The potential of the Chinese market for Wartsila is seen not just from the sheer size of the shipbuilding market but also from the country’s sustainable economic growth outlook on the back of rapid urbanisation and a huge domestic market, according to Han.
China held the number one position globally for new orders during the first quarter of 2017 with 41% share in number of vessels and 28% share in compensated gross tonnes, according to figures from China Association of the National Shipbuilding Industry (Cansi).
At present, Wartsila already has a strong foothold in China through five joint ventures with state-owned enterprises (SOEs), three fully-owned companies and seven service stations.
Among the joint ventures are Wartsila CME Zhenjiang Propeller Co, Wartsila Engine (Shanghai) Company (CWEC) and Wartsila Electrical & Automation Shanghai Co formed with China State Shipbuilding Corporation (CSSC), and Wartsila Qiyao Diesel Company formed with China Shipbuilding Industry Corp (CSIC).
“We are also looking at partnership opportunity with Cosco Shipping Heavy Industry but nothing has been finalised yet,” Han told Seatrade Maritime News. He added that Wartsila has no plans so far to collaborate with privately-owned Chinese yards but the group’s strategy is to “work with strong players in the market”.

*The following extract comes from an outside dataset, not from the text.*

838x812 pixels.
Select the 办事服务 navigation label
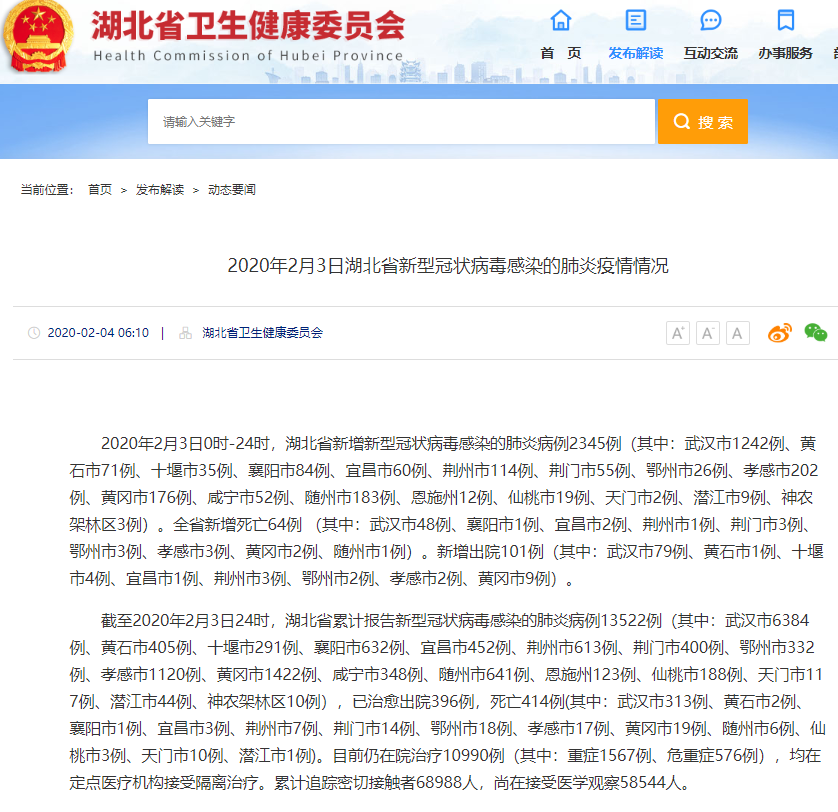pyautogui.click(x=786, y=53)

The protracted downturn of China’s shipbuilding sector has forced many previously well-known privately-owned yards to their knees, including China Rongsheng Heavy Industries and Sinopacific Shipbuilding Group. State-owned CSSC, CSIC and Cosco Shipping Heavy Industry, on the other hand, will survive and dominate the market as the government has a duty to support these SOEs as part of social responsibility in terms of jobs creation, Han explained.
“But the excessive shipbuilding capacity remains a problem for China and further consolidation is needed for the sector,” he said.

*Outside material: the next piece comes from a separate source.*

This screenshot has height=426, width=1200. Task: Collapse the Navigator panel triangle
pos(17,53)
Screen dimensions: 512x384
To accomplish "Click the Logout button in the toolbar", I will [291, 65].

Han noted that the creation of the merged Cosco Shipping has helped consolidated a portion of yard capacity previously operated separately by the then China Cosco Group and China Shipping Group.

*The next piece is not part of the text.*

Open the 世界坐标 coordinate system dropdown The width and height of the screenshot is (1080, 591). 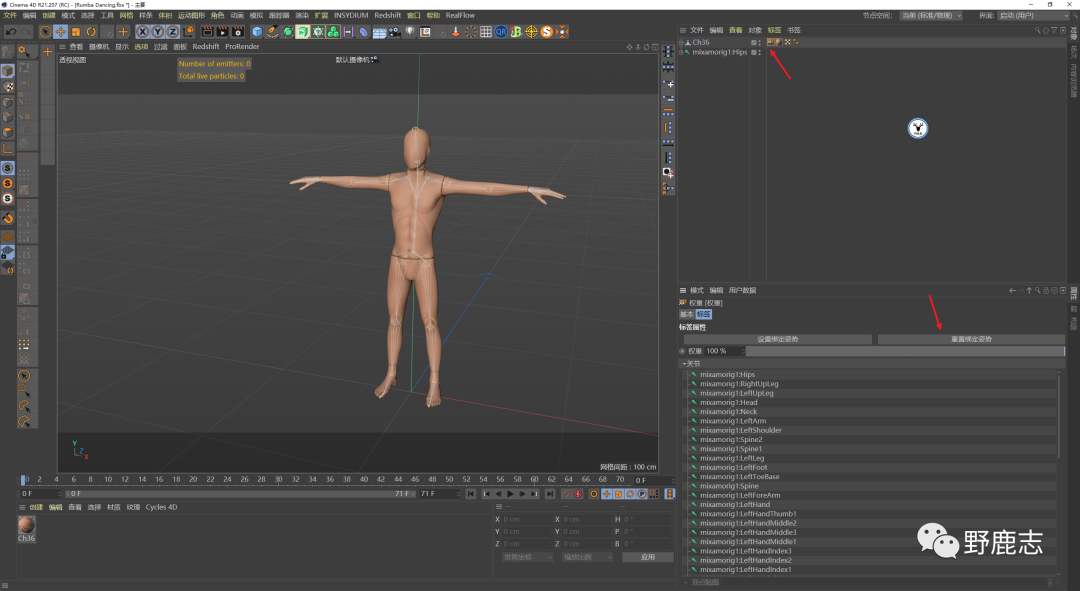click(527, 557)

The formation of Cosco Shipping Heavy Industry under Cosco Shipping has led to plans to shut down three out of five offshore shipyards. The grand plan for Cosco Shipping Heavy Industry is to bring down its combined yard capacity from 11.55m dwt to 10.6m dwt by end-2017 and further down to 9.6m dwt by end-2020.
On the part of CSIC, the group consolidated some of its subsidiaries by placing Shanhaiguan New Shipbuilding Industry under Dalian Shipbuilding Industry Co, and merged Wuchang Shipbuilding Industry Group under Qingdao Beihai Shipbuilding Heavy Industry.
CSSC also consolidated Longxue and Huangpu Wenchong shipyards under a rebranded CSSC Offshore & Marine Engineering (Comec).
The consolidation moves by the SOE yards show the resolve of Beijing to trim down yard capacity while maintaining financial support for them. The key SOE yards have also embarked on ongoing transformation toward high-end and more sophisticated vessel building such as cruise ships, Han shared.
According to data from Clarksons Research, China is expected to further strengthen its position as a shipbuilding giant through increasing consolidation, with the top 10 Chinese builders projected to account for 70% of total output in 2020. Clarksons also expects China to overtake Japan as the second largest shipowning nation by 2020.